ART CENTER SUMMIT 2008, DAY 2: THE POSSIBILITIES OF A WELL-DESIGNED FUTURE
Two things are uniquely true of the current crop of young adults. For one thing, as Art Center instructor Geoff Wardle pointed out in remarks closing The Art Center Summit 2008: Systems, Cities & Sustainable Mobility, this baby boom generation born of the post-World War II baby boom generation is uniquely passionate about the idea of sustainability and about their desire to live green. The second uniquely true thing about them was perfectly demonstrated by the last panel of the Summit, “21st Century Strategies”: Despite the passion, despite the widely recognized importance of being green and living sustainably, nobody knows exactly what “sustainability” is, what “green” is or how to get there from here.
Without romanticizing or oversimplifying the past, it is probably pretty accurate to say that the similarly passionate post-War baby boomers had a relatively simpler set of challenges in their youth. Not better, just simpler. The threat of nuclear midnight hung over the mid-20th century like the nightmare that it could have been but it left little choice other than commitment to engagement. From Harry Truman to Ronald Reagan, it was – as John Kennedy admonished – negotiate from strength but negotiate. All those boomers could do was protest nukes until the leaders finally listened. On the environmental front, the first baby boom generation had to invent the movement, but its fights were usually local and were always about cleaning up the mess.
The current generation has an entirely different kind of geopolitical challenge and, though Kennedy’s words might very well still be a guiding light, it is rarely entirely clear who to negotiate with. Meanwhile, diplomacy might be unremittingly successful even as a disgruntled fanatic strikes a shard of nuclear nightmare into the brightest dreams.

⁂

> _AIM A_:
Answer these questions using the article on the Art Center Summit 2008:
(i) Which Art Center instructor gave the remarks closing the Summit?
(ii) What was the last panel of the Summit called?
(iii) Which president admonished "negotiate from strength but negotiate"?
The article and the entries come from separate sources.

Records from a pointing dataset
⁂

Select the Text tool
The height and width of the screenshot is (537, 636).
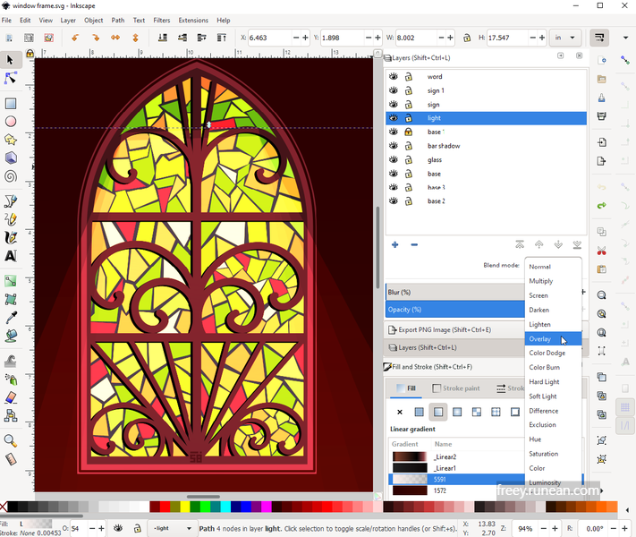click(x=11, y=256)
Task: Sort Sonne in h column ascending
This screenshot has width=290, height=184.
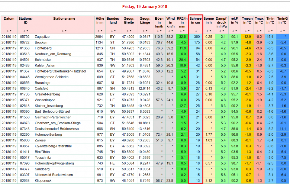Action: pos(207,31)
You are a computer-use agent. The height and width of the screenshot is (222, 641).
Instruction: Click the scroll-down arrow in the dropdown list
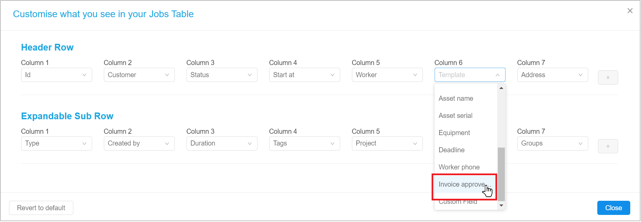501,205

⁂

> _AIM B_:
Copy the entries word for word, starting with the line that contains "Task: Sort Sonne in h column ascending" and going on through the end of the entries, and leave out the pictures.

> _COMPLETE ANSWER A_:
(i) Geoff Wardle
(ii) "21st Century Strategies"
(iii) John Kennedy

> _COMPLETE ANSWER B_:
Task: Sort Sonne in h column ascending
This screenshot has width=290, height=184.
Action: pos(207,31)
You are a computer-use agent. The height and width of the screenshot is (222, 641).
Instruction: Click the scroll-down arrow in the dropdown list
501,205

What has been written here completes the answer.